Using Free Geospatial Tools and Data Part 10: USGS GNIS Data

The USGS Board on Geographic Names maintains the Geographic Names Information System (GNIS) database.  It is a database of over two million points in the United States.  This database:

contains information about physical and cultural geographic features in the United States and associated areas, both current and historical (not including roads and highways). The database holds the Federally recognized name of each feature and defines the location of the feature by state, county, USGS topographic map, and geographic coordinates.

You can download the 79 megabyte GNIS zip file from here.  You will want to select the NationalFile as it is not broken up into individual states.  Importing GNIS into PostGIS is slightly more complicated as it does not come as a Shapefile, but instead as a 293 megabyte text file once it is unzipped from the  above.  Download the file, unzip it, and open a command window where the unzipped file is.  Note that the last time I did this on Windows, using the command line client was an exercise in pain due to how Windows handles code pages and character types.  On Windows it might be easier to do this inside something like pgadmin.

To import, first create a database inside PostgreSQL using something like the following:

createdb -T gistemplate USGS

Once done, you will want to run

psql -d USGS

to start the PostgreSQL database client.  Now you will want to create the table to hold the data.  To do this, copy and paste this statement into the psql client window:

CREATE TABLE gnis
(
 feature_id integer NOT NULL,
 feature_name character varying,
 feature_class character varying,
 state_alpha character(2),
 state_numeric character(2),
 county_name character varying,
 county_numeric character(3),
 primary_lat_dms character varying,
 prim_long_dms character varying,
 prim_lat_dec real,
 prim_long_dec real,
 source_lat_dms character varying,
 source_long_dms character varying,
 source_lat_dec real,
 source_long_dec real,
 elev_in_m integer,
 elev_in_ft integer,
 map_name character varying,
 date_created date,
 date_edited date
);

Note that I COULD have spent the time figuring out the maximum size of each column, instead of just making them varchars, to save space.  But, again, I’m lazy 🙂

Now to import, you will run the following command.  The .txt files is over two million rows, so it could take a while to import depending on the speed of your system.
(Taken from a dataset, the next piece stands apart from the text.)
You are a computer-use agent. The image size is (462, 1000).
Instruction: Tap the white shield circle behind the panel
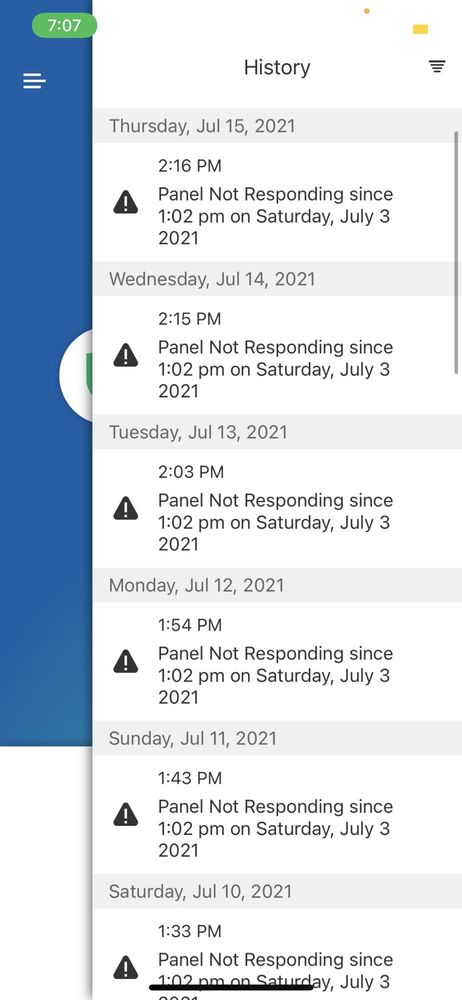click(x=76, y=376)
 USGS=# \copy gnis from NationalFile_20140204.txt DELIMITER '|' CSV HEADER

If you get a file not found error,run \copy with the full path to the NationalFile.  Depending on when you do this, the file name may be different based on when it was last updated.

We are not done yet.  There is no actual geospatial geometry column in the database.  We will need to create one from the existing columns.  To do this, first we must create a geometry column to hold the geospatial points.

USGS=# SELECT AddGeometryColumn('public', 'gnis', 'geom', 4269, 'POINT', 2);

This command tells PostgreSQL to add a geometry column named geom to the gnis table in the public schema using NAD83.  Now we need to actually populate this column.  We need to take the latitude and longitude columns in the table and convert them into a binary representation that PostGIS uses internally.

USGS=# update public.gnis 
SET geom = ST_PointFromText('POINT(' || prim_long_dec || ' ' || prim_lat_dec || ')', 4269);

Here we have PostgreSQL convert the prim_long_dec and prim_lat_dec columns into a POINT and then to the actual geometry using the ST_PointFromText function inside PostGIS.

Now we need to add a geospatial index on the geom column.  You need an index to use the data in apps such as QGIS as it makes area look-ups much faster.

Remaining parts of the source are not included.